Nel dipinto vediamo rappresentato un momento. Milano era una città che stava crescendo con l'industrializzazione. Sullo sfondo vi sono delle impalcature con dei cantieri che stanno costruendo la città: la costruzione è incessantemente verso l'alto; davanti vi è invece il casino: confusione frenetica della modernità con persone che fanno poiché non possono stare ferme. In primo piano vi è un cavallo curvato in avanti (forma simbolica).
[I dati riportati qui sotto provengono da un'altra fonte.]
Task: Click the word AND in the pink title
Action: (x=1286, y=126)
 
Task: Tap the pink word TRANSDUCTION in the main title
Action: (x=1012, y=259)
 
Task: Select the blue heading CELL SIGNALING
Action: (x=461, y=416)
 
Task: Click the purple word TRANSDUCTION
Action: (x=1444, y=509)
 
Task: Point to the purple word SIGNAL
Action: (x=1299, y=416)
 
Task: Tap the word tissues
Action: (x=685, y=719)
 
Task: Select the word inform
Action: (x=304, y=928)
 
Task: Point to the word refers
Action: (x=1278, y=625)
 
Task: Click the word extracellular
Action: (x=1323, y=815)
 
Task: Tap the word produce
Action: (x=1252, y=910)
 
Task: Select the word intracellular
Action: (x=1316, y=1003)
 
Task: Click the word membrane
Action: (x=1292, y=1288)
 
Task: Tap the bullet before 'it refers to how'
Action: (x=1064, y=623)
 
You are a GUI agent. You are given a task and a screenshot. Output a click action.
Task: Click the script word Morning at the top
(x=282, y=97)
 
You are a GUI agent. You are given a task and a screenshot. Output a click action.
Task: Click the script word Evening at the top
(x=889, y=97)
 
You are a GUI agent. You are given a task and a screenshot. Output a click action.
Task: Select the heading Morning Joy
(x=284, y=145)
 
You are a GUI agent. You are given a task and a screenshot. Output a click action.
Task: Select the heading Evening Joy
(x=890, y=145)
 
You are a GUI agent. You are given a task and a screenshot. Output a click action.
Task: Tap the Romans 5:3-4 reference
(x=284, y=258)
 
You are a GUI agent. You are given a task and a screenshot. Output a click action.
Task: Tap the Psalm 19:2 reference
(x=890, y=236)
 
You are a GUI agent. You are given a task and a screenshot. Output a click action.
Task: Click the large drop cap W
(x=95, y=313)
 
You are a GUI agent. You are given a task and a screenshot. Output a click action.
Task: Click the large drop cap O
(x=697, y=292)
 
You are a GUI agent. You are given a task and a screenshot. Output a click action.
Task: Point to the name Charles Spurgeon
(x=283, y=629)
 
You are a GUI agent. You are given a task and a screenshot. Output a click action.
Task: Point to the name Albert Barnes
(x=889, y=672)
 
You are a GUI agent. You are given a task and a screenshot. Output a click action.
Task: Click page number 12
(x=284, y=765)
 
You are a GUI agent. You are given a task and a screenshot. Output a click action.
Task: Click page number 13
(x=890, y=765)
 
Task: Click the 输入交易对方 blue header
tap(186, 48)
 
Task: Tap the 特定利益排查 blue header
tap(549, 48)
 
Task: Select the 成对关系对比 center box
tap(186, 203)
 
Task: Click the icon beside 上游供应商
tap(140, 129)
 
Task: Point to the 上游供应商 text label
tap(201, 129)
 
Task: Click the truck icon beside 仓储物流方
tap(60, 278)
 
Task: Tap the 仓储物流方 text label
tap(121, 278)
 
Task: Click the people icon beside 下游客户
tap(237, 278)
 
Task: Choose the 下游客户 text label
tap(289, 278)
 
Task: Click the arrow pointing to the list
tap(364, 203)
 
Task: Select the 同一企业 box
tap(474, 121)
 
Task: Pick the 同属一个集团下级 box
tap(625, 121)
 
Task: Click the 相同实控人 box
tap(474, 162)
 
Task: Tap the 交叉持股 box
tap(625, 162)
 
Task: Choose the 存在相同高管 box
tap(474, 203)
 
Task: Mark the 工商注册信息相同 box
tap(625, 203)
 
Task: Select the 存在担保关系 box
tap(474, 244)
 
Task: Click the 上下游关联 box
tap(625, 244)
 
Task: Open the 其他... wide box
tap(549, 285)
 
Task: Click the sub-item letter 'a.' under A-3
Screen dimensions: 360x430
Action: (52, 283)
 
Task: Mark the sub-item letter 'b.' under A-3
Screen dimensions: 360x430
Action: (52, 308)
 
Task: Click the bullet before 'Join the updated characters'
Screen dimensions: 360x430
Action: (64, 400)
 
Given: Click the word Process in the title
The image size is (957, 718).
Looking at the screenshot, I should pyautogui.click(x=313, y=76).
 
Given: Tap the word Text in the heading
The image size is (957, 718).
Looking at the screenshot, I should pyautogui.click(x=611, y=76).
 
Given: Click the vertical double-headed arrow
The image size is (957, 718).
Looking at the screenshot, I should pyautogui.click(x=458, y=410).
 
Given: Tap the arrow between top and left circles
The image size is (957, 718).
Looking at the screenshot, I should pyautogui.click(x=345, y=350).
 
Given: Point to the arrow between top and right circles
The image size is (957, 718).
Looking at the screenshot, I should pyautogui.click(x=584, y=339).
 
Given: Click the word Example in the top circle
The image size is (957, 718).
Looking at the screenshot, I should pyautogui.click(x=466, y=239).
Il colore che Boccioni sceglie è un rosso vivo, che ricorda ad esempio le fiamme di un alto forno. La tecnica è divisionista e le pennellate generano un forte effetto dinamico: rimanda ad una pennellata di Van Gogh, il quale espressionisticamente però vuole esternare il suo stato d'animo. Boccioni vuole invece comunicare il messaggio di una visione del mondo.

Stati d'animo: gli addii

L'opera comprende tre dipinti: stati d'animo che vengono, che restano e gli addii. Di quest'ultimi Boccioni ne realizza due versioni: la prima nel 1910 a Milano, la seconda nel 1911 a New York. La seconda versione è un dipinto che cerca di esprimere gli stati d'animo di due persone legate affettivamente, le quali si stanno separando alla stazione. Queste persone sono rappresentate con una dominante verde; dinamicamente si muovono sulla tela in questo abbraccio.
La stazione dobbiamo immaginarla invasa dal fumo e dal vapore. Il dipinto ha una forte valenza cubista perché è del 1910.